## begin
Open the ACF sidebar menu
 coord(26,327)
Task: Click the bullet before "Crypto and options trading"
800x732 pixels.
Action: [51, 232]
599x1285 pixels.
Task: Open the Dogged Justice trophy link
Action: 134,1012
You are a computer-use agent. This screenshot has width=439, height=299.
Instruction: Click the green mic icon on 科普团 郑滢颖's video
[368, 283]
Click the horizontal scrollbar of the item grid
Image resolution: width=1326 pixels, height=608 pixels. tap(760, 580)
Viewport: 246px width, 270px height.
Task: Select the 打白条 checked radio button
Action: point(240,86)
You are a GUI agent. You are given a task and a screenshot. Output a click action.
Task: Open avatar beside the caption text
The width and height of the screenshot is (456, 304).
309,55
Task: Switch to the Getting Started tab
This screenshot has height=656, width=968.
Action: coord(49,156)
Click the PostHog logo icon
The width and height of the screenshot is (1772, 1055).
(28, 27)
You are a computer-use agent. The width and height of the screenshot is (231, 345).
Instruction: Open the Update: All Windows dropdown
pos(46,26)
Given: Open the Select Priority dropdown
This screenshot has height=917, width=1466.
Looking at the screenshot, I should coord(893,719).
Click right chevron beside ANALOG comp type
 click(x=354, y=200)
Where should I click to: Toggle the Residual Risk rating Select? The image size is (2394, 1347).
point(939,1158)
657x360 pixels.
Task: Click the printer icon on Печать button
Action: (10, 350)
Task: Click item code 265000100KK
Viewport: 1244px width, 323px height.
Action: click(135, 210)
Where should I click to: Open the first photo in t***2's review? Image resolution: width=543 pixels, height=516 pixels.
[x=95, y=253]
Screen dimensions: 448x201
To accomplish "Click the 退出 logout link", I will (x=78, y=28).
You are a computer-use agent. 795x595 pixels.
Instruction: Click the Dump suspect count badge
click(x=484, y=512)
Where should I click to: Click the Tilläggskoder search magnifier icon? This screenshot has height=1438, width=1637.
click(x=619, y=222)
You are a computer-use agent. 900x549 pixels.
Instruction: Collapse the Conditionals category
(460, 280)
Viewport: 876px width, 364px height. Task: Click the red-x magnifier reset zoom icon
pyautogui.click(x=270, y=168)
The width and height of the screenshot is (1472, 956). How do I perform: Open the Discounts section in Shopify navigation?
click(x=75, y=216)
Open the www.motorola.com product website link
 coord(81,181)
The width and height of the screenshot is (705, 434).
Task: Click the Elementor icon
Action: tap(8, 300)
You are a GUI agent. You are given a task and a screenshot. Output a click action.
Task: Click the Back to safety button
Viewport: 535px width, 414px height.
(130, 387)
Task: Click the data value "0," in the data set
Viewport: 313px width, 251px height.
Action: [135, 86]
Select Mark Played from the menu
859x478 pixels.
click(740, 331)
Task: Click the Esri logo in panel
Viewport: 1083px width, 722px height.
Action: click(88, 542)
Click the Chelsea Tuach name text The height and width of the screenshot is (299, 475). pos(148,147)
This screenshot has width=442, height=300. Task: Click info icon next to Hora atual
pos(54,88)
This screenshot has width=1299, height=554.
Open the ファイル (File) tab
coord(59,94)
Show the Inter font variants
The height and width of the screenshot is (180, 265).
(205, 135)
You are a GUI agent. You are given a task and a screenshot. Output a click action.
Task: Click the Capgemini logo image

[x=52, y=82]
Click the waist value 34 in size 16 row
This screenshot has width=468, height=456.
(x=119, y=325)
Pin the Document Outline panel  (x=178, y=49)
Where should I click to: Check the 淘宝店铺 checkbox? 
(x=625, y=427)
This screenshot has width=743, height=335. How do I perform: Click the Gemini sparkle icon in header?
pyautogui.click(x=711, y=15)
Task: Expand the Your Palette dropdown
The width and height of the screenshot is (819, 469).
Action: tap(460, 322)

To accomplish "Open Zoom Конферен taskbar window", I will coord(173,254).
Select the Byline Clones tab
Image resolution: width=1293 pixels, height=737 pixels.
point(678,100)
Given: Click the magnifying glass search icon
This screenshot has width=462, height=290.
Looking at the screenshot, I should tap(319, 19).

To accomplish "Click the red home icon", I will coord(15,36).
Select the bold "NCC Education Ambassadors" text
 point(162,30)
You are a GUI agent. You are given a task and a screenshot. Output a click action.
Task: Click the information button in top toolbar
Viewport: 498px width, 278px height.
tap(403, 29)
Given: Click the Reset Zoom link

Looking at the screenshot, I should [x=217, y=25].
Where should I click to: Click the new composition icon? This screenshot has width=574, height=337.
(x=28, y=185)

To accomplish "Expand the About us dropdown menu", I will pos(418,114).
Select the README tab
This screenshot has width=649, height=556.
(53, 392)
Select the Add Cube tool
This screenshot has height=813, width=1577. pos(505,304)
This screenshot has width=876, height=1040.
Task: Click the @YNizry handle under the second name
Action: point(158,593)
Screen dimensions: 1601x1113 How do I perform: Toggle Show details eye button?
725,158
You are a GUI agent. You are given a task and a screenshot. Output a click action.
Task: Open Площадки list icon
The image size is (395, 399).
## end
* To be done *
Please rewrite the material starting at the line containing "Click the horizontal" and ending at the line containing "Action: point(240,86)", renaming "scrollbar" to "scroll bar" and leaving everything else unchanged.

* Reply to the task *
Click the horizontal scroll bar of the item grid
Image resolution: width=1326 pixels, height=608 pixels. tap(760, 580)
Viewport: 246px width, 270px height.
Task: Select the 打白条 checked radio button
Action: point(240,86)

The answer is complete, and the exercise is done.